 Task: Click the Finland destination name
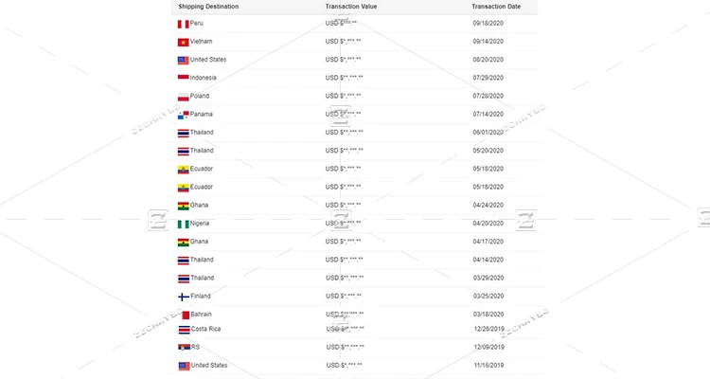click(x=200, y=297)
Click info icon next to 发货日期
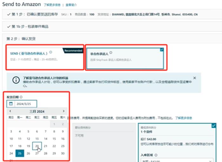The image size is (222, 162). coord(21,97)
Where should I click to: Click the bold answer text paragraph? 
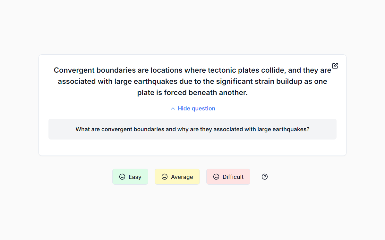pos(193,81)
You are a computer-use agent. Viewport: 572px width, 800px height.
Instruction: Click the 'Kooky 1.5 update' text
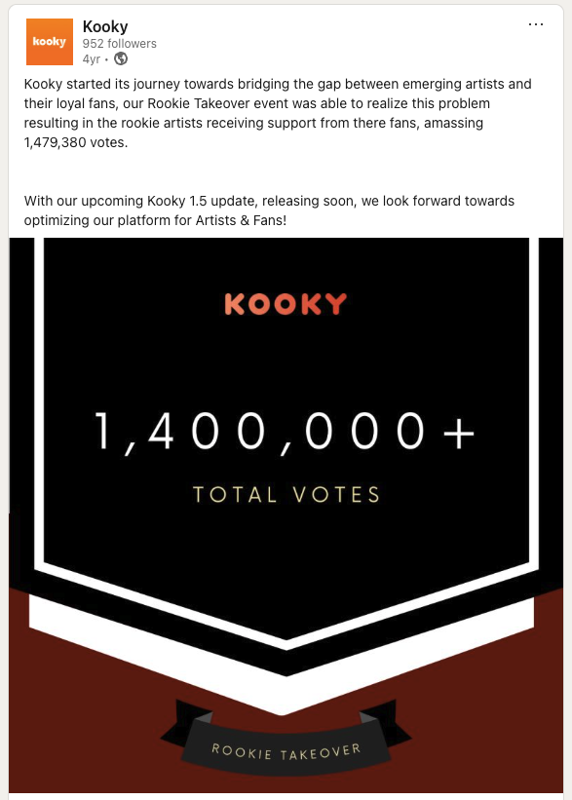(203, 201)
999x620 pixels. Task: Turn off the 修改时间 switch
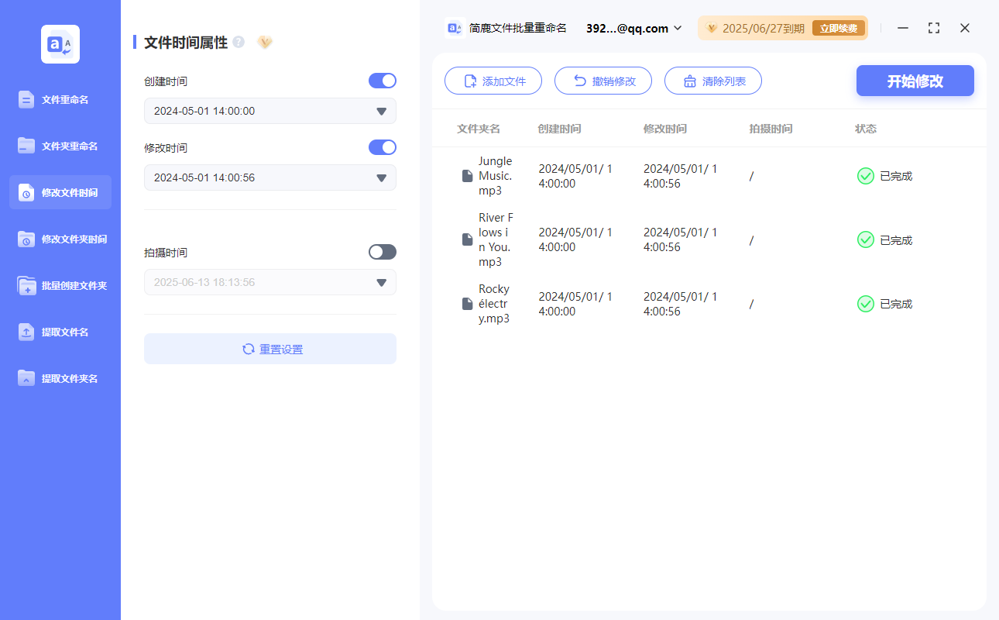click(x=382, y=147)
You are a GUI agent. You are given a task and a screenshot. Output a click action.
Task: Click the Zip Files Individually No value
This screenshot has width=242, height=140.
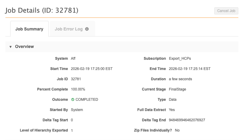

===============

→ **Task brief**
There should be an exact restatement of the lines from the line with "999x620 pixels. Task: Turn" through the last line of the entries above, and no pictures in it.

→ **Your solution**
999x620 pixels. Task: Turn off the 修改时间 switch
click(x=382, y=147)
You are a GUI agent. You are given a task and a screenshot. Output a click action.
Task: Click the Zip Files Individually No value
This screenshot has width=242, height=140.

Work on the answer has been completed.